03 november 1999
1:15am
friends
...it's really the 4th.
i've been writing much less frequently here than i used to. maybe because i don't seem to find the time. maybe because it's not as much of an outlet as it used to be. i was really excited by an online journal when it began- really excited about who would read it and what they would think. but now, i kind of realize that the people who are possibly looking at this are people i don't know. and they don't tell me what they think. ah well. it's still fun, even if it's just for me, so i can visit and see what i write, and what i've written.
i just watched the end part of a my so-called life episode. the "i call her red" one. so lovely. watching makes me so happy, in the way that i can feel all of angela's emotions, and i want to cry along with her (and often do, even after seeing every episode a million times). i have good associations with watching this show. memories of high school. and i love that sarah and i can watch together and re-live all of these moments, and we can introduce our friends now to this wonderful part of our past. sarah is just marvelous. i'm so happy she lives down the hall from me, and we've become friends.

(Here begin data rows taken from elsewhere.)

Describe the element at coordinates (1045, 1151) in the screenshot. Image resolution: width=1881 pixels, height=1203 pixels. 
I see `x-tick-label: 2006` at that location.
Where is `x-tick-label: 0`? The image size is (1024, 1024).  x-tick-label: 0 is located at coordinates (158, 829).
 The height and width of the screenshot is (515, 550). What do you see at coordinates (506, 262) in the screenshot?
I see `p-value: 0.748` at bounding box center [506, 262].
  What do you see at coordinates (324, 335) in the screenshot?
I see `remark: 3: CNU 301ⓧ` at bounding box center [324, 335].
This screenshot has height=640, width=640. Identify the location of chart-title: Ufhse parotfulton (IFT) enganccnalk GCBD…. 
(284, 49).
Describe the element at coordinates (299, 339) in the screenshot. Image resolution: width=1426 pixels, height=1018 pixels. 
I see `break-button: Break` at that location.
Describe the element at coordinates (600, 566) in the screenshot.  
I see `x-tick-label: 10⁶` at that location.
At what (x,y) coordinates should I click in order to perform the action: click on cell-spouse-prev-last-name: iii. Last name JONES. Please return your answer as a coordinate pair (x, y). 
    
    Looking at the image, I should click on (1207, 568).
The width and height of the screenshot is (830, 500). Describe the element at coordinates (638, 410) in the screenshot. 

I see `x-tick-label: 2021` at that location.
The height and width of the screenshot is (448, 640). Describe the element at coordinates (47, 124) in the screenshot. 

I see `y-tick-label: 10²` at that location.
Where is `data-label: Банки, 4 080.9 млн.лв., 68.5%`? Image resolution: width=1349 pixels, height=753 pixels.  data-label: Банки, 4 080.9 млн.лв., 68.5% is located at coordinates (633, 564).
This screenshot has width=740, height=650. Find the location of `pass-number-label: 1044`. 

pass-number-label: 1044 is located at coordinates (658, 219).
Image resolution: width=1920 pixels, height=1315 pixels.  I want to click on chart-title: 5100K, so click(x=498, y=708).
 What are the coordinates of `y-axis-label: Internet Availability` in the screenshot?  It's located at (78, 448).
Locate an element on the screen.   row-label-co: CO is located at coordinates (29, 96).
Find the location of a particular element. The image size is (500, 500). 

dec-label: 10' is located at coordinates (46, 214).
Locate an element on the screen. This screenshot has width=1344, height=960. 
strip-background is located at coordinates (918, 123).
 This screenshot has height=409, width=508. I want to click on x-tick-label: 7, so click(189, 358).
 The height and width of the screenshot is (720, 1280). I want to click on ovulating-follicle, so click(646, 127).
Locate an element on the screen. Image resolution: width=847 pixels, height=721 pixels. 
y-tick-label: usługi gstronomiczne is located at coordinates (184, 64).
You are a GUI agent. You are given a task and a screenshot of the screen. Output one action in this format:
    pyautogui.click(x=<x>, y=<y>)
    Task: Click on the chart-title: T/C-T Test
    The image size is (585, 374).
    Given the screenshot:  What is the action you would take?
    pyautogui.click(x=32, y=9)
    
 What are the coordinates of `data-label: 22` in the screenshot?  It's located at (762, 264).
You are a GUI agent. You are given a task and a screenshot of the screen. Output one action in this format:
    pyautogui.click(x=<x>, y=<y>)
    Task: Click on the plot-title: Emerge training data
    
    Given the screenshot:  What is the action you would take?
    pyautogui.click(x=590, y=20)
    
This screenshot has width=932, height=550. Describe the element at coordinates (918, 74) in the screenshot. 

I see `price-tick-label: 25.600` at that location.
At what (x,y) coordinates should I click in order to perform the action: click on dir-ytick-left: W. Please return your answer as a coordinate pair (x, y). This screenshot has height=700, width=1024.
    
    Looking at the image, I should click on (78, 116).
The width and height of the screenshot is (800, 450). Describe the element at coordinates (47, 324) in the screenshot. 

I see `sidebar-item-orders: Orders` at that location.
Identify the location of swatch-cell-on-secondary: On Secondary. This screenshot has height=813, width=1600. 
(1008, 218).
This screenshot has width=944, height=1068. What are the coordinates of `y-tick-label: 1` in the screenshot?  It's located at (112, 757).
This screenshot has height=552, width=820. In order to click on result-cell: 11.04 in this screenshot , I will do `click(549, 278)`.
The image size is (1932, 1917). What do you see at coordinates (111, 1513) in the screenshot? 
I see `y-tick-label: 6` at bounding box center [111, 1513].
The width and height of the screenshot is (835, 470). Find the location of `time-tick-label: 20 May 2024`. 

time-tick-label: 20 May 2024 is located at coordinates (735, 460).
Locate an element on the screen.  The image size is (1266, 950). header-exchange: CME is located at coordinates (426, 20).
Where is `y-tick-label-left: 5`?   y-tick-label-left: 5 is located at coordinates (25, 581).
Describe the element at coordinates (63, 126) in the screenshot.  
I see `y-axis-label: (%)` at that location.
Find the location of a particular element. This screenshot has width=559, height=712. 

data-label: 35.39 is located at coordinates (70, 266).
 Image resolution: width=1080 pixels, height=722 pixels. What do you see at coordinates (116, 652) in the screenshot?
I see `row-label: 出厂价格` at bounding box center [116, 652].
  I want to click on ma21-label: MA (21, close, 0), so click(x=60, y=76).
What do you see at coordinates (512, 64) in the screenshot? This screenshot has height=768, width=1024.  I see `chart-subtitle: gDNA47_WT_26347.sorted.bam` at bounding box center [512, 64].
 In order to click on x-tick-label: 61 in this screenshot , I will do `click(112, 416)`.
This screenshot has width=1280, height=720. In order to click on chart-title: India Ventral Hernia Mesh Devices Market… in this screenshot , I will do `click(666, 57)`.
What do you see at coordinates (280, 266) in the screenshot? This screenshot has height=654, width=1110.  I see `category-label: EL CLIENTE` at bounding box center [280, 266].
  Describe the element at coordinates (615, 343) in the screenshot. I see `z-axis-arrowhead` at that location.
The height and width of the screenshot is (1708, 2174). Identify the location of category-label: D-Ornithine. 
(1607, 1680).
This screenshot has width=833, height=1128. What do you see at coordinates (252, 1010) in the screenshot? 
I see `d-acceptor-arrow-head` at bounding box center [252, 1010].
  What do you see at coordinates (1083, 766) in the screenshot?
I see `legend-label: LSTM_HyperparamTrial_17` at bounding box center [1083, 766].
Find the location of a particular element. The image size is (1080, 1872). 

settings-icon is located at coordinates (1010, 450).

i spent two hours tonight with neil at paces. it was our first time together "without the kids." as much as i love neil and value our friendship so much, it's amazing that i rarely see him outside of the us-emily-david scenario. and we're always trying to sneak away and gossip, but our friends pull us back in with them. which is fine. the 4 of us are good together. an eclectic group, brought together by aaron spelling and altered states. but i spend time alone with david, and i spend time alone with emily. but never neil. so we decided to go to paces after chorus. and it was just what i wanted. good conversation, gossip. we even made a pinky swear. i love that boy.
well now, there's work to be done before classes tomorrow. the first of which starts in just a bit more than 8 hours. time to get cracking and then go to bed? i think so. especially because tomorrow night is 90210 debauchery night (complete with pub night), so i should rest up for that (seeing as how it's far more important than, say, classes).